Regulation is the most coveted item in India’s administrative circles. The ULIPs case has once again reiterated that Indian regulators love to vie for greater regulatory scope and power. The unit linked insurance plan is a hybrid instrument which originated to circumvent the front loading restrictions in mutual fund industry. Today ULIPs share a significant chunk of the markets and their architecture is similar to that of a mutual fund unit with underlying securities. The popularity of ULIPs owes to the specific deductions allowed in the Income Tax Act under chapter 6 deductions.
Basically, ULIPs are units of a fund which provide life insurance cover to the subscribers by investing the subscribed sums in market securities (in specific equities). Hence, it acts as a mutual fund under the cover of an insurance fund. This arrangement can be further judged by considering the facts that only a small sum out the periodical premium is diverted to insurance cover while the larger chunk is directly invested in markets. Moreover, IRDA permits a plethora of front end loads for insurance products which makes these ULIPs, all the more interesting to agents and markets brokers.

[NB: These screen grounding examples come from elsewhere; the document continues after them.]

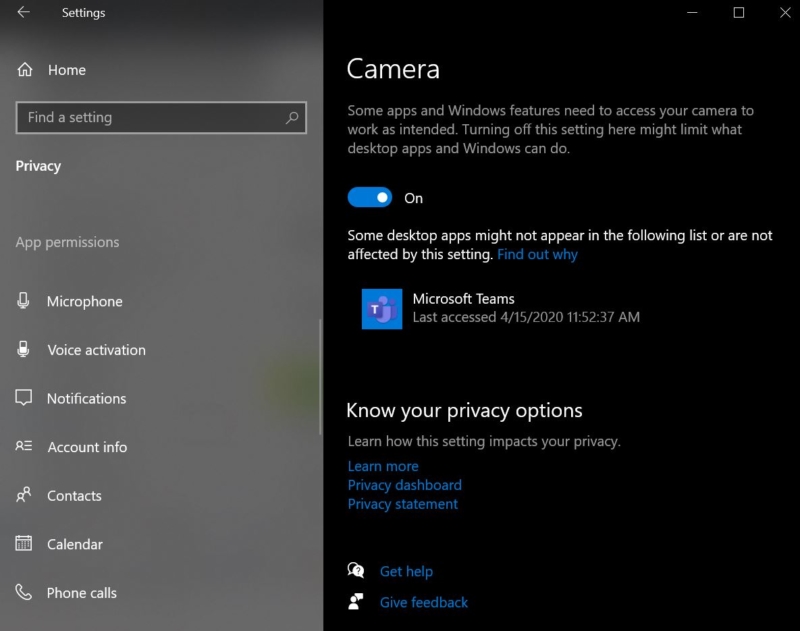Click the Microsoft Teams app icon
The width and height of the screenshot is (800, 631).
(x=381, y=308)
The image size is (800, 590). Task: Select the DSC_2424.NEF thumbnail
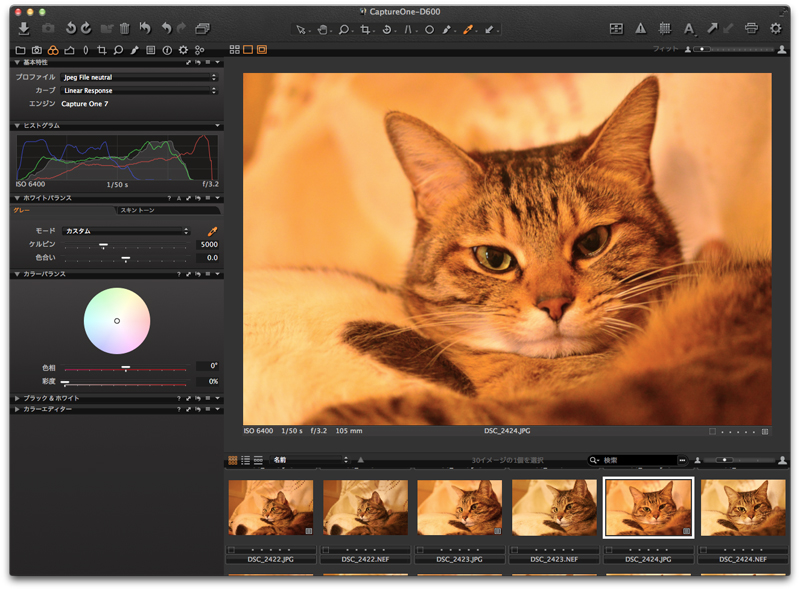pyautogui.click(x=743, y=508)
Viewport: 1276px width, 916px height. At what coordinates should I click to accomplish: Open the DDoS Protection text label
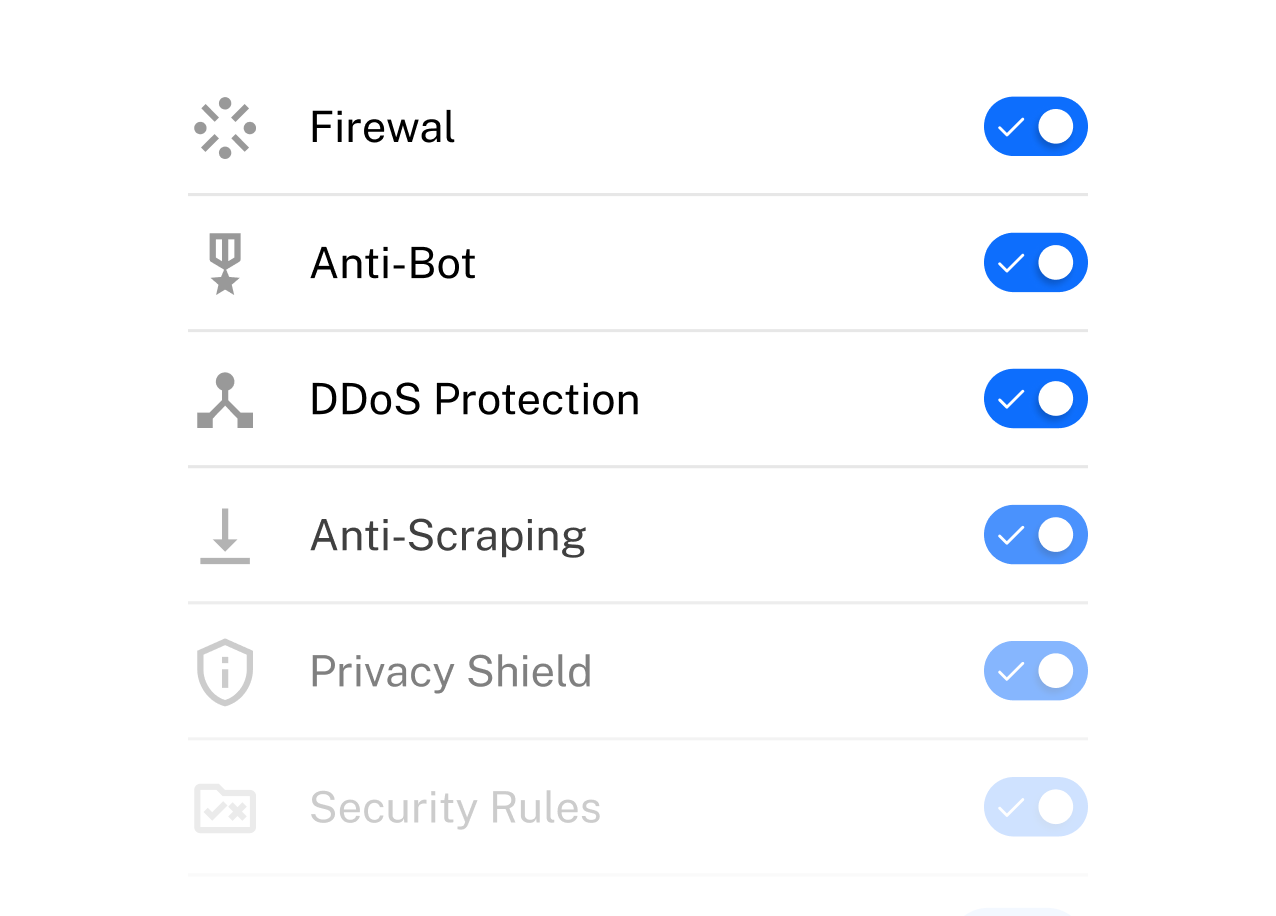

Now, the question is who should regulate this hybrid instrument? The CBDT, revising its stance on Chapter 6 deductions for ULIPs for the proposed Direct Tax Code, has suggested that it would allow deductions for instruments strictly classified as insurance products by IRDA, hence indicating a regulatory exclusivity on ULIPs to IRDA. However, the genesis of this regulatory debate began when SEBI has slapped, all the companies issuing ULIPs, with a show cause notice alleging that transactions in ULIPs is an unapproved/ illegal business. This provoked the Ulippers to approach IRDA which in-turn counter notified that SEBI’s notification is ultravires of its regulatory powers. The government has intervened to mellow down this, almost melodramatic, regulatory war, and referred the regulatory issue to the Supreme Court.

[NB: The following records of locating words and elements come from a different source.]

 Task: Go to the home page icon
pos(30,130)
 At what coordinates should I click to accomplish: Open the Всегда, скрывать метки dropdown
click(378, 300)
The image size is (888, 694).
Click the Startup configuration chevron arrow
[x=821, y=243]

However, in a sudden turn of events the Government of India has come out with an ordinance which delivered a clear victory to IRDA in this regulatory turf war. There has been no public discussion and no real assessment of the strengths and weaknesses of these regulators. Moreover, the very nature of the ULIPs instrument has not yet been strictly defined under any sphere. This ad hoc arrangement to protect select interests does not appear as a healthy reform signal from the Government.